In the early days of the Internet, who would have dreamed of funding a new business by inviting people to donate money online? Yet, over the last decade, crowdfunding has become a popular and successful method for raising the money to start a business or fund a project. In 2013 alone, crowdfunding raised more than $5.1 billion worldwide.
It seems simple enough. Find a reputable crowdfunding platform, sign up, and click a few buttons. Next thing you know, you’ve raised money that might have taken months or even years to acquire.
Before leaping in headfirst, however, you should know there are two types of crowdfunding, each with their own advantages and disadvantages.
With this approach to crowdfunding, people contribute small amounts of capital to fund your new business, product or concept in return for specified rewards.
The main advantage is that you can raise money without giving away equity in your business. The contributions can also be used to pre-fund your next product, thereby reducing the risk of financing or building a new product. And it’s a great way to get tens, hundreds, or even thousands of people supporting the success of your campaign.
On the downside, rewards-based crowdfunding carries a lot of pressure to succeed. Once you’ve raised the money, donors expect to be rewarded for their contributions. It can also involve a lot of work for potentially little payoff. If you fail to hit your target, chances are you will end up with nothing.
Equity crowdfunding allows investors to fund startup companies and small businesses in return for equity. Investors give you money; you give them an ownership stake in your business based on how much they contribute.
The primary advantage of this approach is that it gives you easier access to savvy angel investors who, in addition to funding, can also offer experience and expertise that greatly increase your chances of success. Equity crowdfunding also tends to attract more serious investors, making it easier to raise larger sums of money.
On the downside, equity crowdfunding brings increased financial regulation because it involves the offering of private company securities. And with the increased regulation comes increased transparency. If you’re not comfortable posting your financials and business plans online for investors to see, this option may not be for you.
Finally, equity crowdfunding requires answering the million-dollar question every entrepreneur must face at one time or another: “Do I really want to give away part of my company?” If giving away equity gets you experienced investors who can contribute more than money to your success, it may be worth it. If not, think twice before using this fundraising approach.

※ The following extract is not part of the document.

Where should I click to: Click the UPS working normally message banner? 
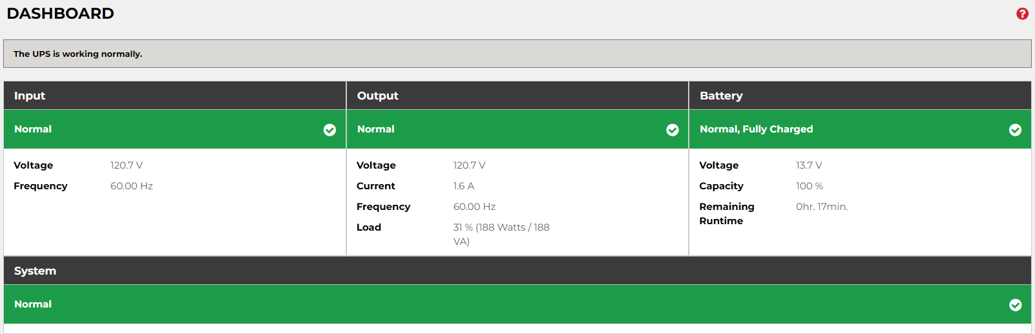tap(518, 54)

Pros and Cons of Crowdfunding Platforms
With the growing popularity of crowdfunding has come an increasing number of online technology platforms to serve the market. These, too, have their share of advantages and disadvantages.

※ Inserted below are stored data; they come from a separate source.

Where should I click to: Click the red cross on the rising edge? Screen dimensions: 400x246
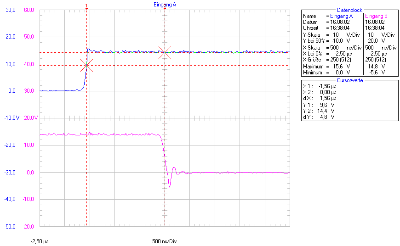coord(86,65)
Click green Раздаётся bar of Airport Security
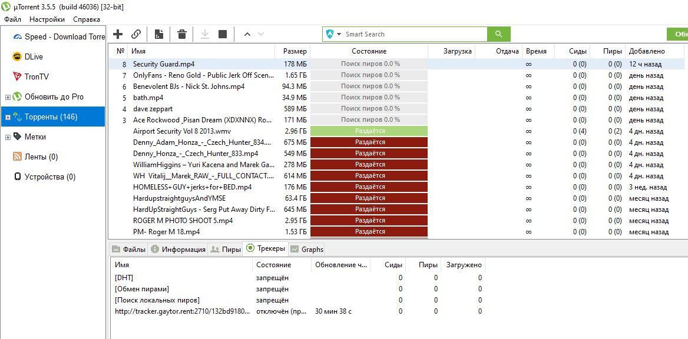Viewport: 688px width, 339px height. pos(369,131)
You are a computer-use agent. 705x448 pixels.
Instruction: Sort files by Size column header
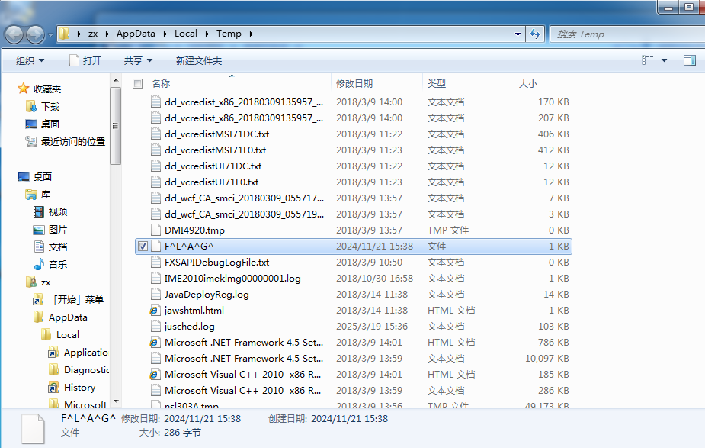527,83
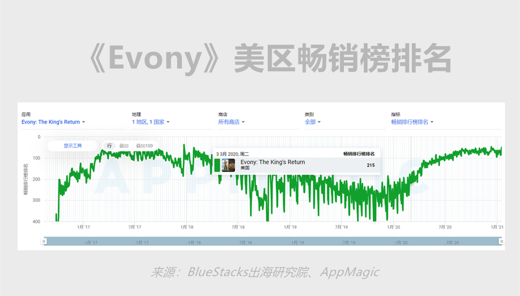Click the Evony game icon in the tooltip

click(228, 165)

On the upside, crowdfunding platforms enable you to:
- Use your contributors’ social media clout to help spread the word about your new business, making it faster and easier to reach new customers.
- Tap into the platforms’ backer community to support your business or project.
- Engage in dialog on the community comments section to get early-stage feedback on your business development process.
- Gain support from the backers and pledges to validate your business idea and target market. This can provide needed credibility when seeking angel investors or venture capitalists for future investment.
- Crowdfunding platforms require a significant investment of time and money to create an attractive project page, brainstorm rewards, and make a compelling video.
- You have to pay taxes on pledges that don’t qualify as donations and are not used in the creation of the backer rewards.
- It takes time to market your project. Many who manage a crowdfunding page consider it equivalent to a part-time or even a full-time job.
Finally, when you fail, you fail publicly. But remember that Thomas Edison failed 1,000 times before he succeeded with the light bulb. And many entrepreneurs have failed in their first attempt at raising money on a crowdfunding platform only to succeed the second time around. In today’s world, crowdfunding presents an option that every budding entrepreneur should consider.